>> Begin EXCERPT

Monoidal natural transformations #

Natural transformations between (lax) monoidal functors must satisfy an additional compatibility relation with the tensorators: F.μ X Y ≫ app (X ⊗ Y) = (app X ⊗ app Y) ≫ G.μ X Y.

class CategoryTheory.NatTrans.IsMonoidal {C : Type u₁} [CategoryTheory.Category.{v₁, u₁} C] [CategoryTheory.MonoidalCategory C] {D : Type u₂} [CategoryTheory.Category.{v₂, u₂} D] [CategoryTheory.MonoidalCategory D] {F₁ F₂ : CategoryTheory.Functor C D} (τ : F₁ ⟶ F₂) [F₁.LaxMonoidal] [F₂.LaxMonoidal] :

A natural transformation between (lax) monoidal functors is monoidal if it satisfies ε F ≫ τ.app (𝟙_ C) = ε G and μ F X Y ≫ app (X ⊗ Y) = (app X ⊗ app Y) ≫ μ G X Y.

unit : CategoryTheory.CategoryStruct.comp (CategoryTheory.Functor.LaxMonoidal.ε F₁) (τ.app (𝟙_ C)) = CategoryTheory.Functor.LaxMonoidal.ε F₂
tensor : ∀ (X Y : C), CategoryTheory.CategoryStruct.comp (CategoryTheory.Functor.LaxMonoidal.μ F₁ X Y) (τ.app (CategoryTheory.MonoidalCategory.tensorObj X Y)) = CategoryTheory.CategoryStruct.comp (CategoryTheory.MonoidalCategory.tensorHom (τ.app X) (τ.app Y)) (CategoryTheory.Functor.LaxMonoidal.μ F₂ X Y)

Instances

@[simp]

theorem CategoryTheory.NatTrans.IsMonoidal.tensor_assoc {C : Type u₁} {inst✝ : CategoryTheory.Category.{v₁, u₁} C} {inst✝¹ : CategoryTheory.MonoidalCategory C} {D : Type u₂} {inst✝² : CategoryTheory.Category.{v₂, u₂} D} {inst✝³ : CategoryTheory.MonoidalCategory D} {F₁ F₂ : CategoryTheory.Functor C D} {τ : F₁ ⟶ F₂} {inst✝⁴ : F₁.LaxMonoidal} {inst✝⁵ : F₂.LaxMonoidal} [self : CategoryTheory.NatTrans.IsMonoidal τ] (X Y : C) {Z : D} (h : F₂.obj (CategoryTheory.MonoidalCategory.tensorObj X Y) ⟶ Z) :

CategoryTheory.CategoryStruct.comp (CategoryTheory.Functor.LaxMonoidal.μ F₁ X Y) (CategoryTheory.CategoryStruct.comp (τ.app (CategoryTheory.MonoidalCategory.tensorObj X Y)) h) = CategoryTheory.CategoryStruct.comp (CategoryTheory.MonoidalCategory.tensorHom (τ.app X) (τ.app Y)) (CategoryTheory.CategoryStruct.comp (CategoryTheory.Functor.LaxMonoidal.μ F₂ X Y) h)

>> End EXCERPT
>> Begin AVAILABLE DATA

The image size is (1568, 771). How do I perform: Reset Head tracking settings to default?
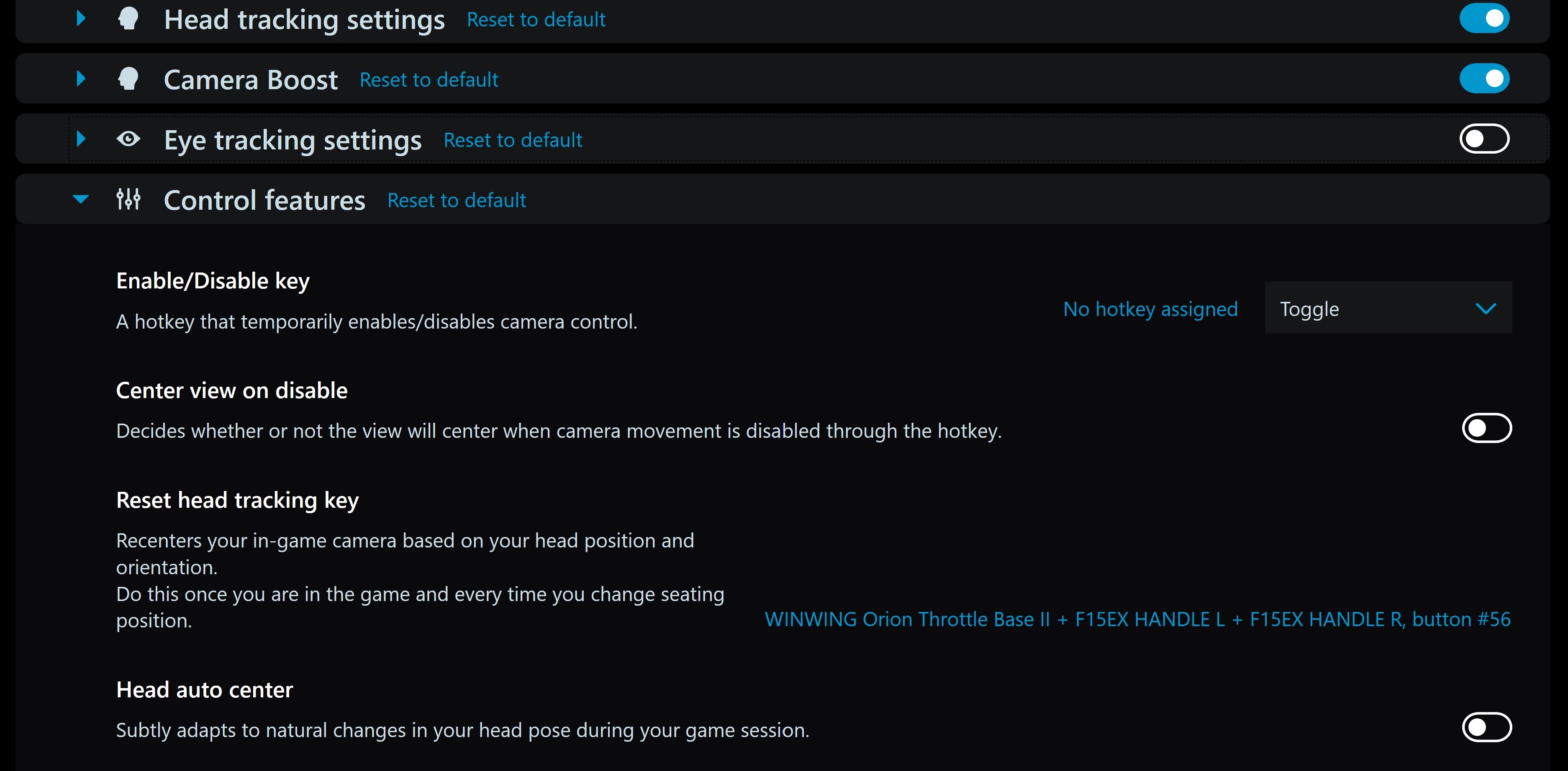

>> End AVAILABLE DATA

● **GIVEN TASK**:
Retype, character for character, the part of the excerpt on monoidal natural transformations that opens with the words containing "Natural transformations between" and closes with "Y) ≫ μ G X Y.".

● **ANSWER IN FULL**:
Natural transformations between (lax) monoidal functors must satisfy an additional compatibility relation with the tensorators: F.μ X Y ≫ app (X ⊗ Y) = (app X ⊗ app Y) ≫ G.μ X Y.

class CategoryTheory.NatTrans.IsMonoidal {C : Type u₁} [CategoryTheory.Category.{v₁, u₁} C] [CategoryTheory.MonoidalCategory C] {D : Type u₂} [CategoryTheory.Category.{v₂, u₂} D] [CategoryTheory.MonoidalCategory D] {F₁ F₂ : CategoryTheory.Functor C D} (τ : F₁ ⟶ F₂) [F₁.LaxMonoidal] [F₂.LaxMonoidal] :

A natural transformation between (lax) monoidal functors is monoidal if it satisfies ε F ≫ τ.app (𝟙_ C) = ε G and μ F X Y ≫ app (X ⊗ Y) = (app X ⊗ app Y) ≫ μ G X Y.